**STORED DATA**
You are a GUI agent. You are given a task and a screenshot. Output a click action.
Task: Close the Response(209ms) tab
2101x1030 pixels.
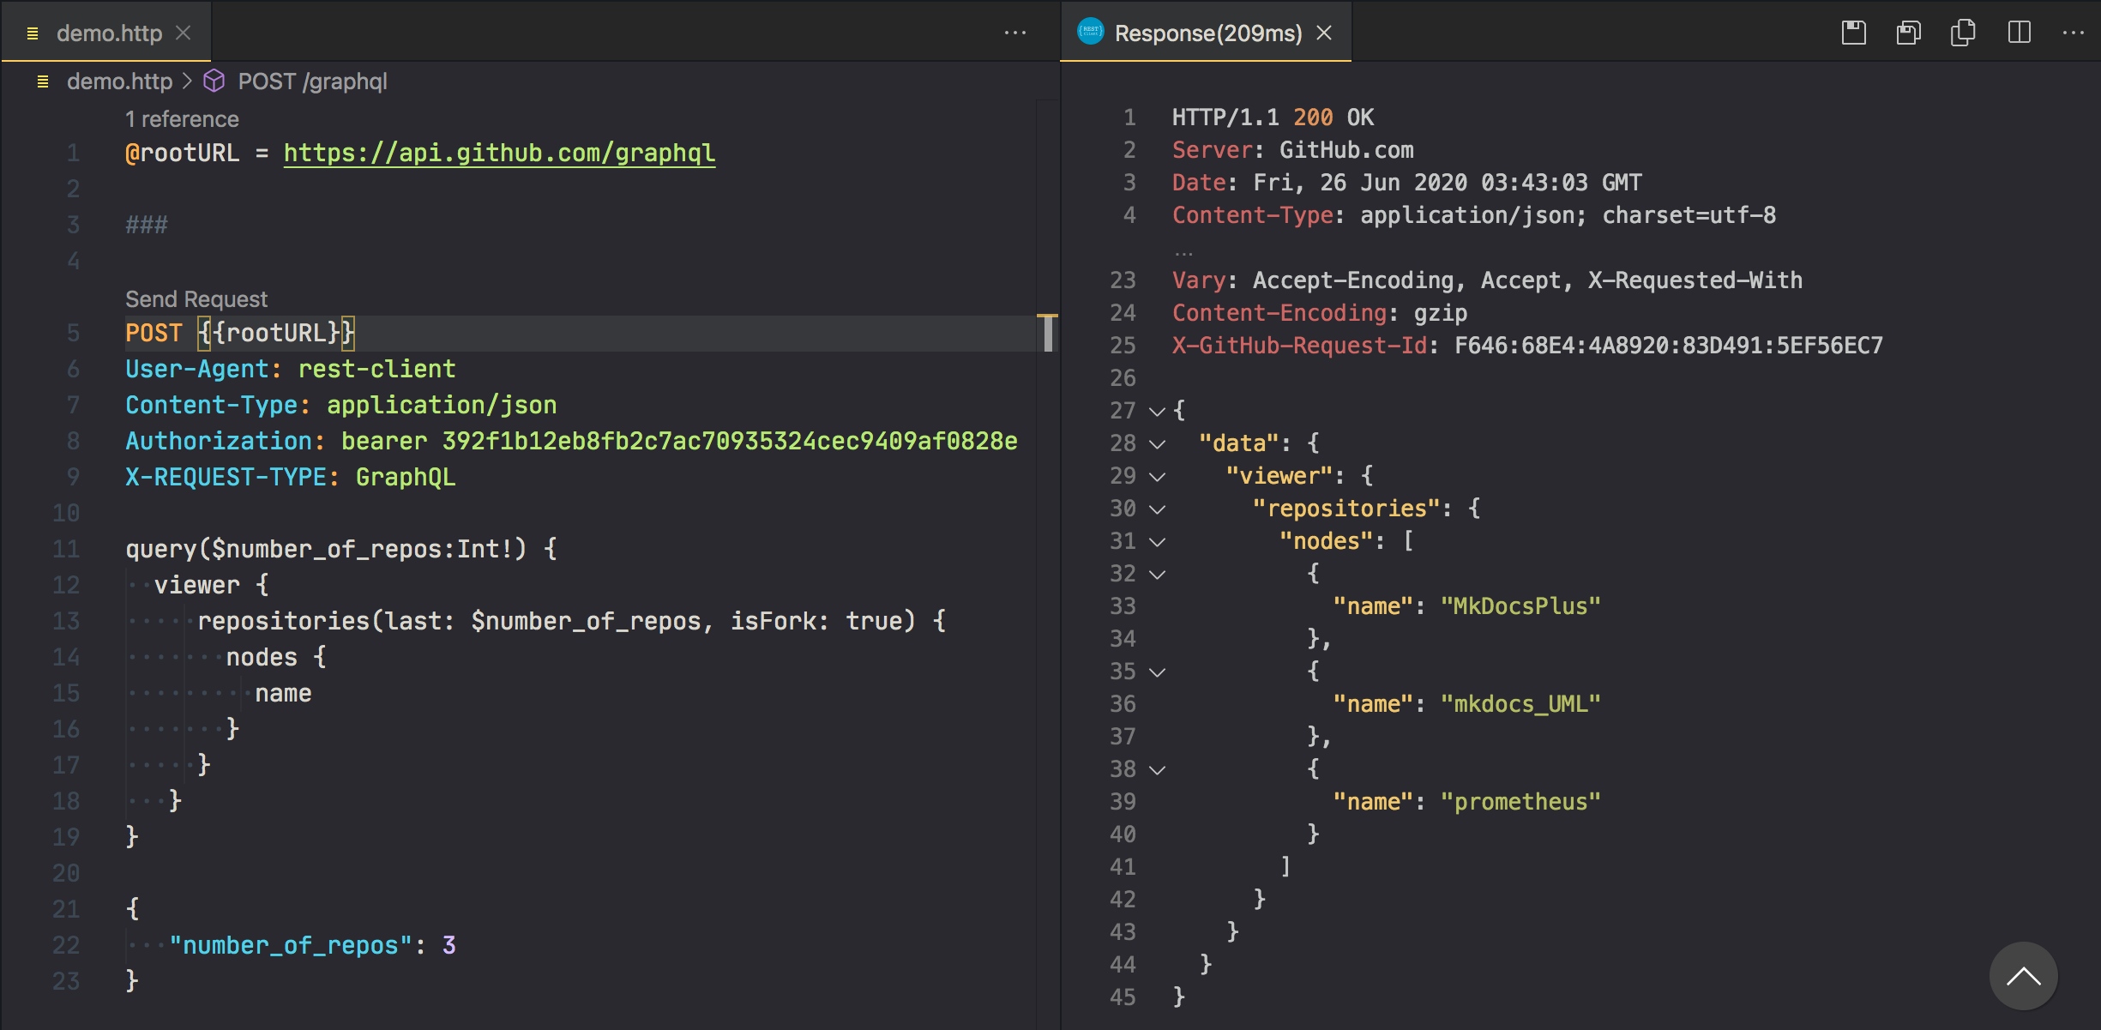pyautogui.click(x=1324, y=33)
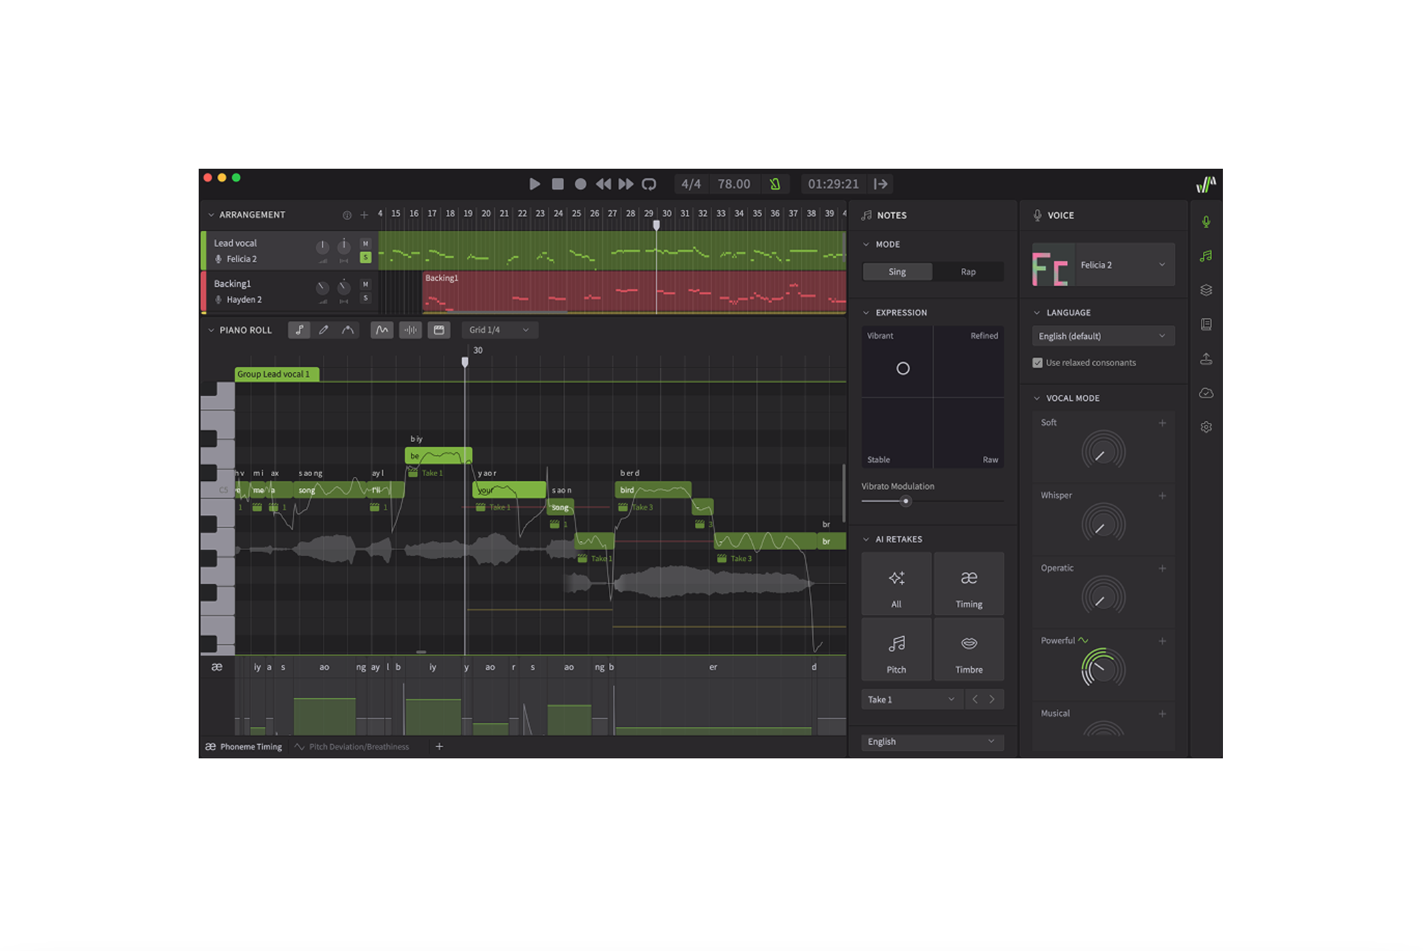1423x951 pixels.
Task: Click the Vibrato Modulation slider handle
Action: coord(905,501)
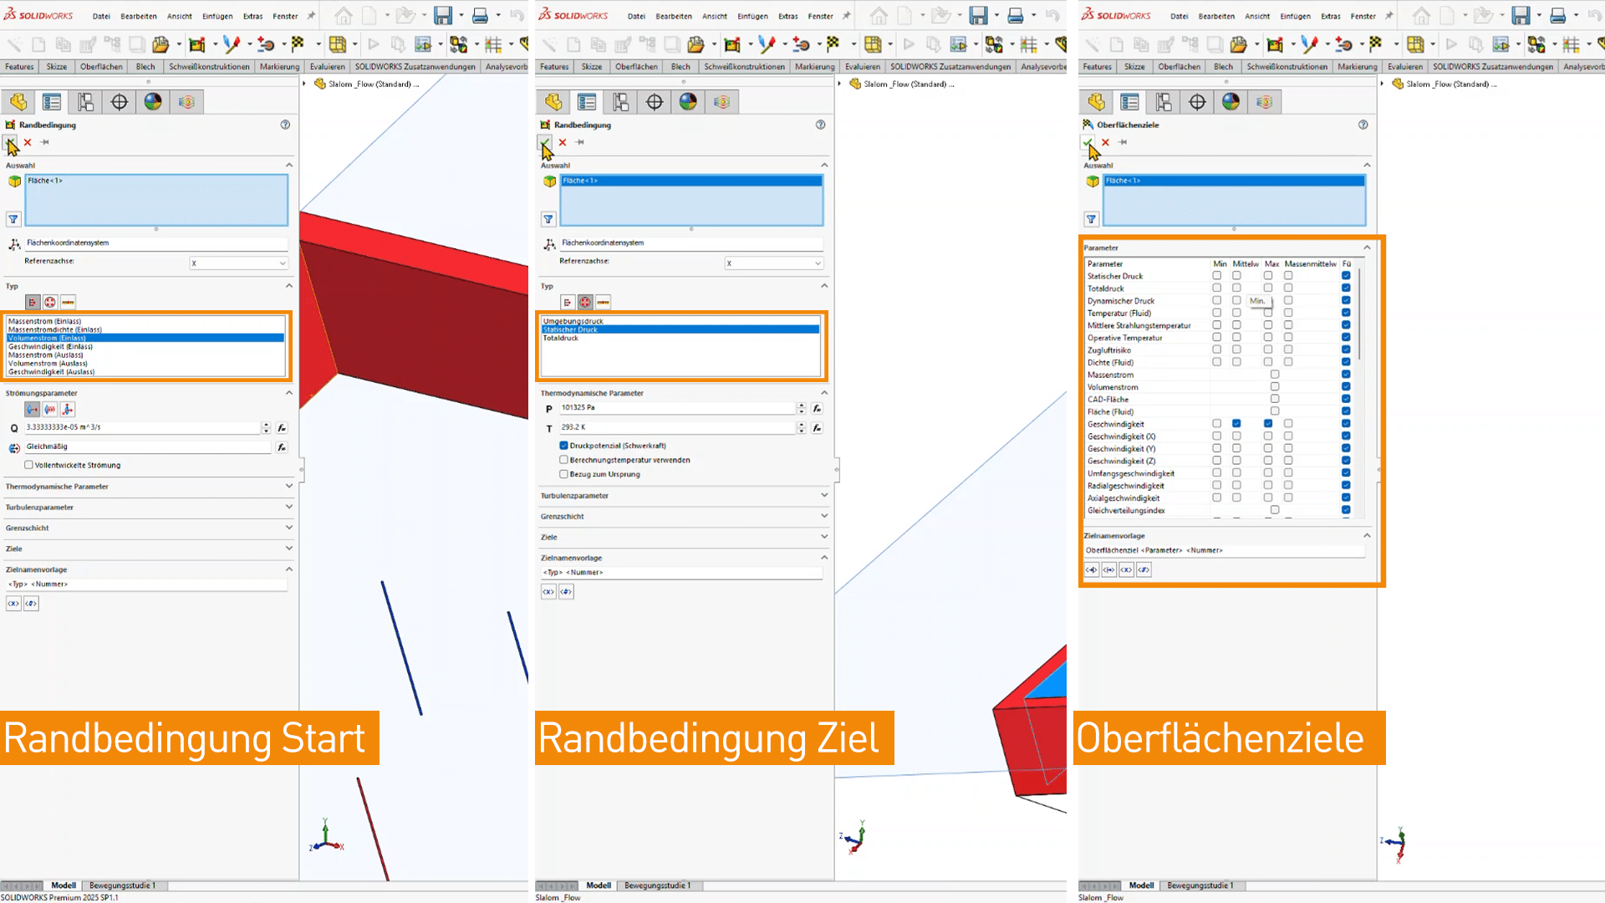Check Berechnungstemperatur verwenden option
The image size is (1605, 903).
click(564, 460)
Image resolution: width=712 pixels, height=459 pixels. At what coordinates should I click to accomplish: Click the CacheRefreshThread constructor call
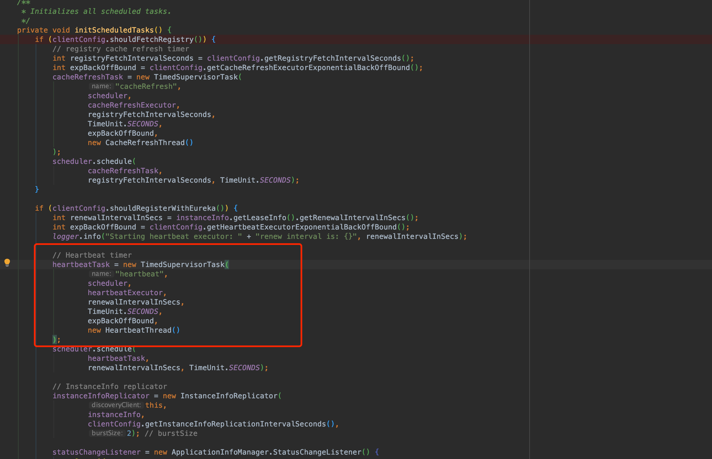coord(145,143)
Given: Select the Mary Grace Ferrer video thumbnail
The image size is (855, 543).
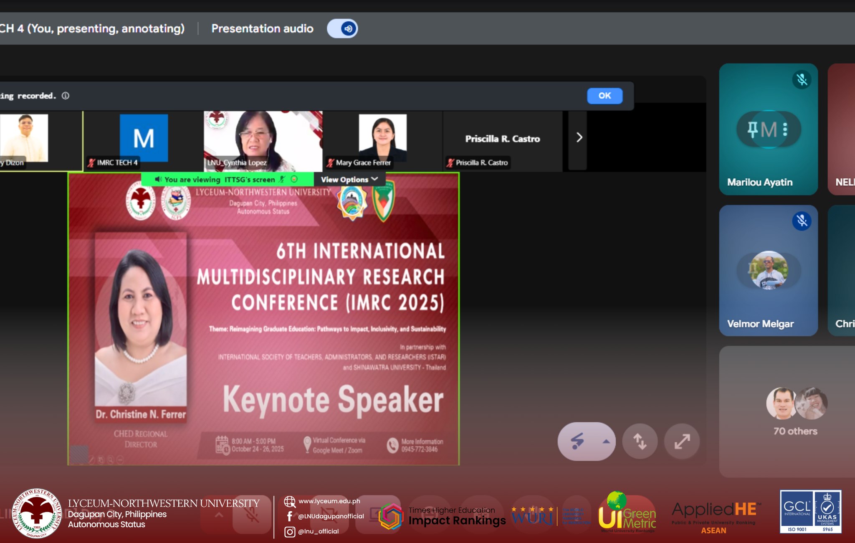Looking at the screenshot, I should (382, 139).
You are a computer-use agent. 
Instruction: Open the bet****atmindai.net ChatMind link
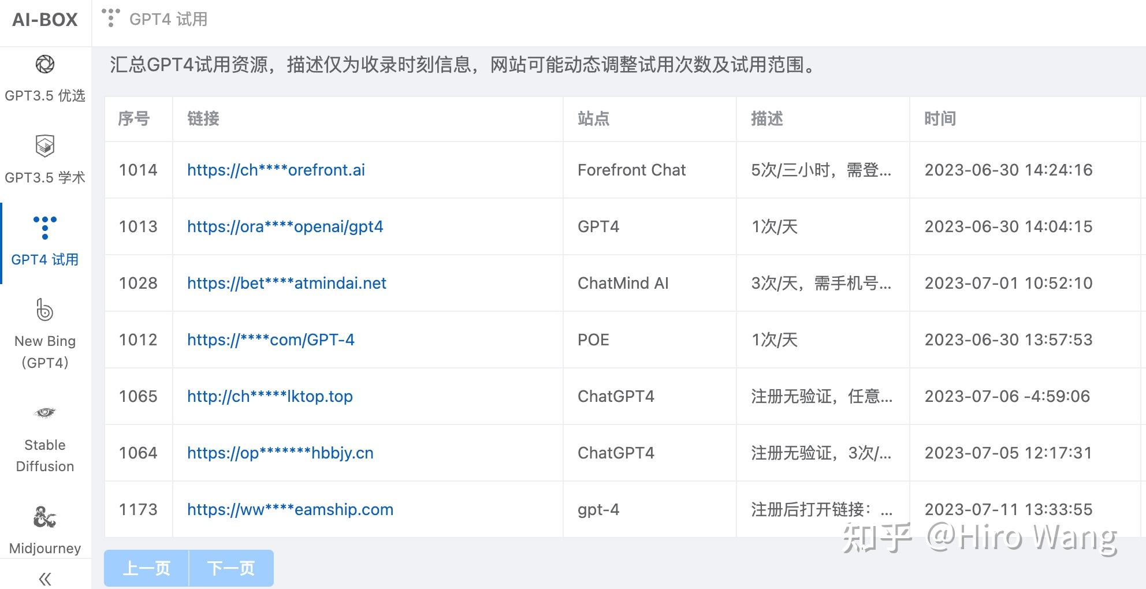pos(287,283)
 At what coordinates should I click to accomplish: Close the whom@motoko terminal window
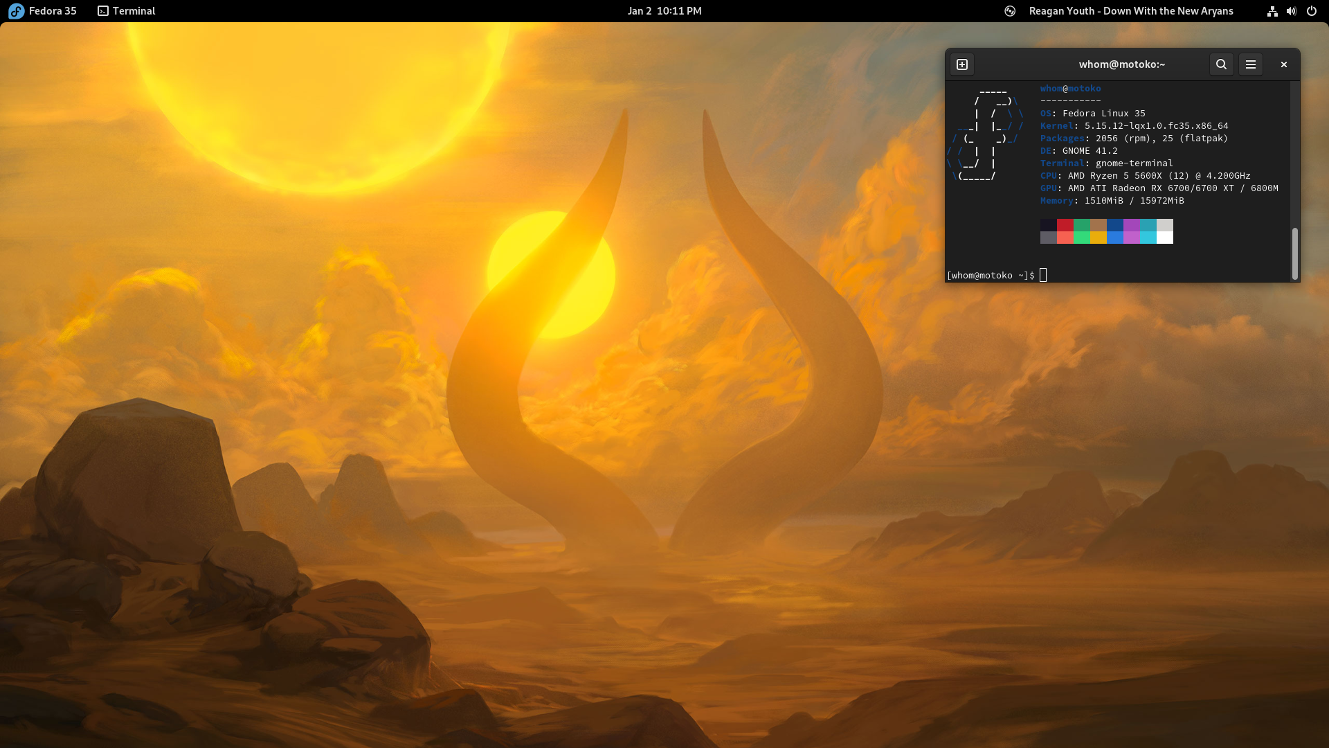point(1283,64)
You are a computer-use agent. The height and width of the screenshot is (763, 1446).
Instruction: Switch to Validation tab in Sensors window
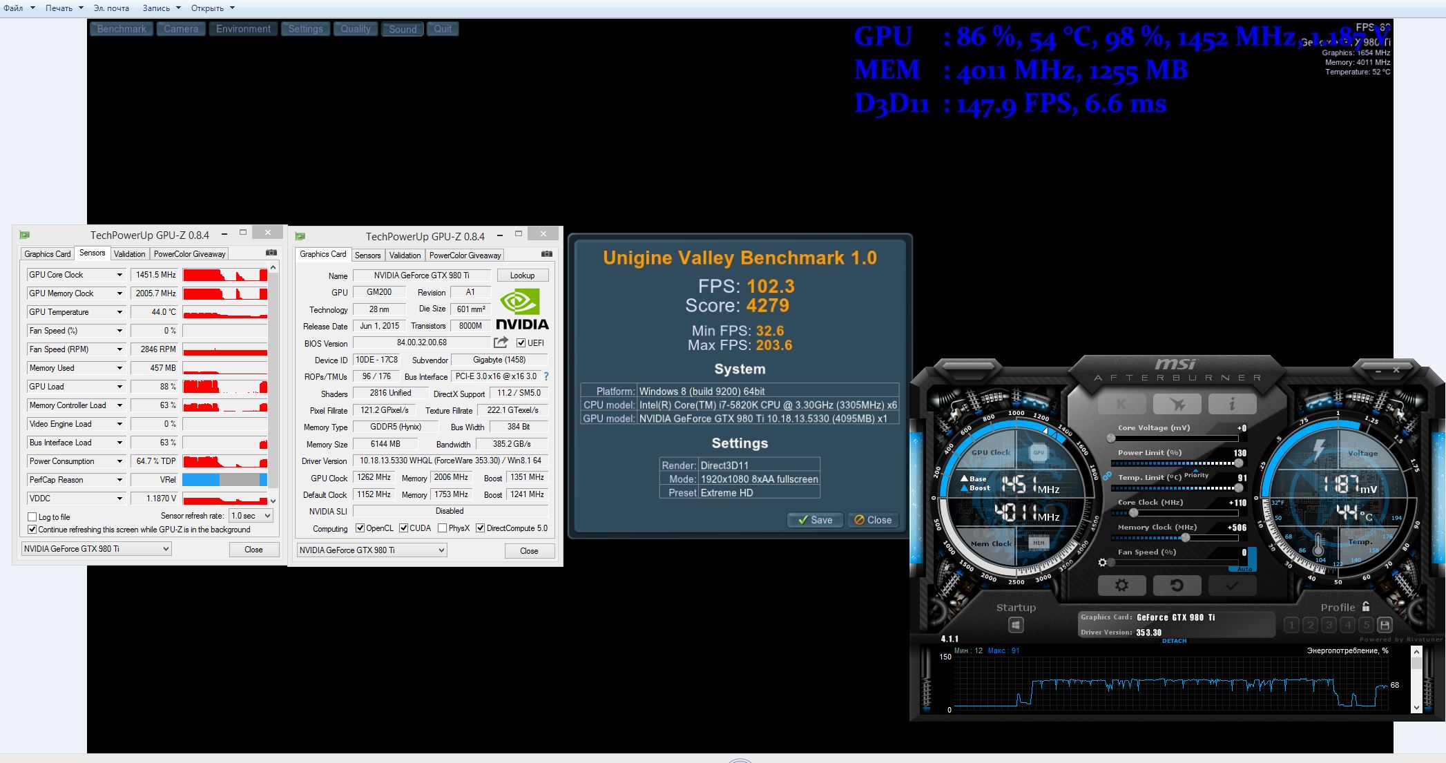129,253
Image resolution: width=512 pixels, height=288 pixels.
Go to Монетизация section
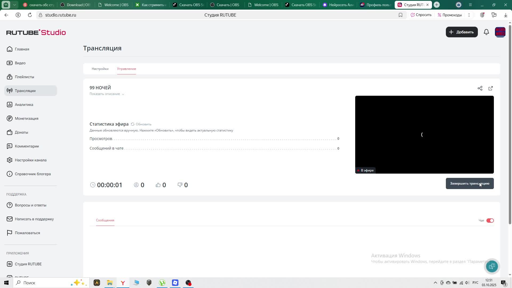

**WHAT TO DO**
Every entry above has to be repeated exactly, apart from its pictures.

**SOLUTION TO THIS PROBLEM**
You are a GUI agent. You are given a task and a screenshot. Output a click action.
Task: Close the Response(209ms) tab
2101x1030 pixels.
pyautogui.click(x=1324, y=33)
1423x951 pixels.
Task: Click the Vibrato Modulation slider handle
Action: coord(905,501)
Check Berechnungstemperatur verwenden option
The image size is (1605, 903).
click(564, 460)
Image resolution: width=712 pixels, height=459 pixels. At what coordinates should I click to accomplish: Click the CacheRefreshThread constructor call
coord(145,143)
Given: Select the Mary Grace Ferrer video thumbnail
The image size is (855, 543).
Looking at the screenshot, I should (382, 139).
You are a computer-use agent. 
Instruction: Open the bet****atmindai.net ChatMind link
pos(287,283)
 At what coordinates should I click to accomplish: Close the whom@motoko terminal window
point(1283,64)
You are a computer-use agent. The height and width of the screenshot is (763, 1446).
Instruction: Switch to Validation tab in Sensors window
129,253
Image resolution: width=512 pixels, height=288 pixels.
Go to Монетизация section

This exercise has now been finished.